*Selected passage*

Battle for Every Breath

 

 

Battle for every breath: Chronic Obstructive Pulmonary Disease (COPD)

Chronic Obstructive Pulmonary Disease (COPD) is often dismissed as a poor man’s illness. But about 500,000 people suffer from it across the country and half of those don’t even know that they have it

 

COPD sufferer Michael McGloin says he wants the stigma to end Pic: Brian Farrell

  •  

By Sue Leonard

Monday November 17 2008

Without rehab, they become breathless; they panic and stay at home more, then they become isolated

COPD accounts for 20pc of deaths in Ireland. That’s twice the EU average, but people are slow to attend their doctor.

“Studies show that up to 50pc of people may not know they have it. They are never diagnosed, and are just living with it,” says Dr Aidan O’Brien, consultant respiratory physician at the Midlands Regional Hospital in Mullingar, Co Westmeath.

“They either think they are breathless because they are getting older, or because they smoke.”

That’s why World COPD Awareness Day, taking place this Wednesday, is so important.

“COPD is a disease that is not known about,” says Dr O’Brien. “It is seen as the poor man’s disease. And we need a national strategy to reverse that.”

COPD is a disease of the lungs in which the airways become narrowed. The condition is debilitating, progressive and irreversible and is primarily caused by smoking. It can be terrifying for sufferers struggling to breathe. But they don’t get a whole lot of sympathy. And that angers Sligo man Michael McGloin (58).

[Saved data entries]
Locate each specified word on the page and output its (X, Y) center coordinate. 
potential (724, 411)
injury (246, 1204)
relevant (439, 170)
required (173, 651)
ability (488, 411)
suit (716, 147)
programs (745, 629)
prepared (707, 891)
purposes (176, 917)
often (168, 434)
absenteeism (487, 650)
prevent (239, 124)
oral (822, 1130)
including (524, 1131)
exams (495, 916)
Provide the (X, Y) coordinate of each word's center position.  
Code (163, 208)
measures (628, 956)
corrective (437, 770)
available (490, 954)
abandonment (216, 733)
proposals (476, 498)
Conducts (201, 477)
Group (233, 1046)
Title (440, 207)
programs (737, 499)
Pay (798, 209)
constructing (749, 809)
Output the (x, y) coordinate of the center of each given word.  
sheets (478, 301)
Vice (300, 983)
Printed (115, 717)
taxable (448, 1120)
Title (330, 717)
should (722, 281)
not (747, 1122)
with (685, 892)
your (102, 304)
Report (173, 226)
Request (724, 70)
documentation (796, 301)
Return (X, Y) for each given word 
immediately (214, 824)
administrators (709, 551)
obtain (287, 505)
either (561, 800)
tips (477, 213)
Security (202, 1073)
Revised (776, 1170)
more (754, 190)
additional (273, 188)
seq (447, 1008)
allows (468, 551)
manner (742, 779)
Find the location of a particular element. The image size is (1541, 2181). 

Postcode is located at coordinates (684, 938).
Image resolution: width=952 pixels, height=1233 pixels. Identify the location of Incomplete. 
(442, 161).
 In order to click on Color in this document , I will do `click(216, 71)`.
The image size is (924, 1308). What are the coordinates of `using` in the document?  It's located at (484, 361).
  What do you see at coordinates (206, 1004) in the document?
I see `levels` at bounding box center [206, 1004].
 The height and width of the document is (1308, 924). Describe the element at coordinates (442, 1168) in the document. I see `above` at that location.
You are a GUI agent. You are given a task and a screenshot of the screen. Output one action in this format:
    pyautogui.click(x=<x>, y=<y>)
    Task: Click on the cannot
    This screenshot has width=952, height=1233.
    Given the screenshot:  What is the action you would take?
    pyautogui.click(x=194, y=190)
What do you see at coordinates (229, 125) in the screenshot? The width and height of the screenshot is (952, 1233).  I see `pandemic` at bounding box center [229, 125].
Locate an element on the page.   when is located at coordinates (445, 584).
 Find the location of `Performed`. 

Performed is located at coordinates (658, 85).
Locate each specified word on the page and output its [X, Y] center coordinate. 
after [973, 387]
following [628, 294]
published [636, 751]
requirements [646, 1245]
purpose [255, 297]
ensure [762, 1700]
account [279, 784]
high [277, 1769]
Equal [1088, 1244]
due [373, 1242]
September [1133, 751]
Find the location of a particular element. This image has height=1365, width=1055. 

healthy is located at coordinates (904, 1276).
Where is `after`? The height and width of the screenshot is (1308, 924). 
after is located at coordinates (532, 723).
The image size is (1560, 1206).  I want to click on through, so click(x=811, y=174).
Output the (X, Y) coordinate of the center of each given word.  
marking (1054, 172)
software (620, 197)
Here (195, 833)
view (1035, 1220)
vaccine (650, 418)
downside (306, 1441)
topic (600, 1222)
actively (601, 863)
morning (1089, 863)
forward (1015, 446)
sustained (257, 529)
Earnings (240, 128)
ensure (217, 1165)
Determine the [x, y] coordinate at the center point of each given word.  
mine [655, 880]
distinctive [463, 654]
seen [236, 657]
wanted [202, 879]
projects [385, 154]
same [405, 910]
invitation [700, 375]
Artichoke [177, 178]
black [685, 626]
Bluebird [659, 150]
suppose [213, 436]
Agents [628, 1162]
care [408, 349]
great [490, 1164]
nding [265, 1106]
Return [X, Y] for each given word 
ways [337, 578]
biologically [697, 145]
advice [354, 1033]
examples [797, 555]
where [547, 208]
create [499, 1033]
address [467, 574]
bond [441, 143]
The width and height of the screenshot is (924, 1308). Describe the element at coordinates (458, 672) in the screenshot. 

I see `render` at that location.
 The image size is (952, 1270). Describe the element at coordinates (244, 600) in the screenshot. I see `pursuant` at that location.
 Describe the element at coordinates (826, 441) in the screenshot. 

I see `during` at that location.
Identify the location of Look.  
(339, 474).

*Check your understanding*
(a) According to the COPD article, what share of deaths in Ireland does the disease account for?
(b) Extend the COPD article from the point where it stops.
None of this material is needed here.

*Answers to the exercises*
(a) COPD accounts for 20 percent of deaths in Ireland, twice the EU average.

(b)
Anger

“When someone says they are breathless, and that they have COPD, they’re told, ‘Oh, that’s the smoking thing,’ and the conversation ends there. I want that stigma to end,” he says.

“All those years ago when we were smoking, nobody told us the dangers, and that we’d end up with this horrible illness, relying on oxygen.”

It angers him, too, that he was diagnosed so late. In October 1999, Michael was in St Vincent’s Hospital, waiting to be tested for a suspected stomach problem.

“I suffered a respiratory arrest,” he says. “My lungs simply stopped working. I went onto life support to be ventilated. I felt pretty well after a day or two.

“They investigated why it had happened and said I had COPD. I also had emphysema, chronic bronchitis, fibrosis scarring and bronchiectasis.

“I went into total shock. I remember saying, ‘Am I finished? Am I going to die?’ But no-one explained the illness to me. “They more or less walked away.”

There had, though, been a lot of warning signs over the years. Michael started smoking as a child.

“My father and grandfather gave me the odd cigarette to put me off smoking,” he says. “They thought it would make me ill, and stop me for life. But though I spluttered and coughed, it had the opposite effect.”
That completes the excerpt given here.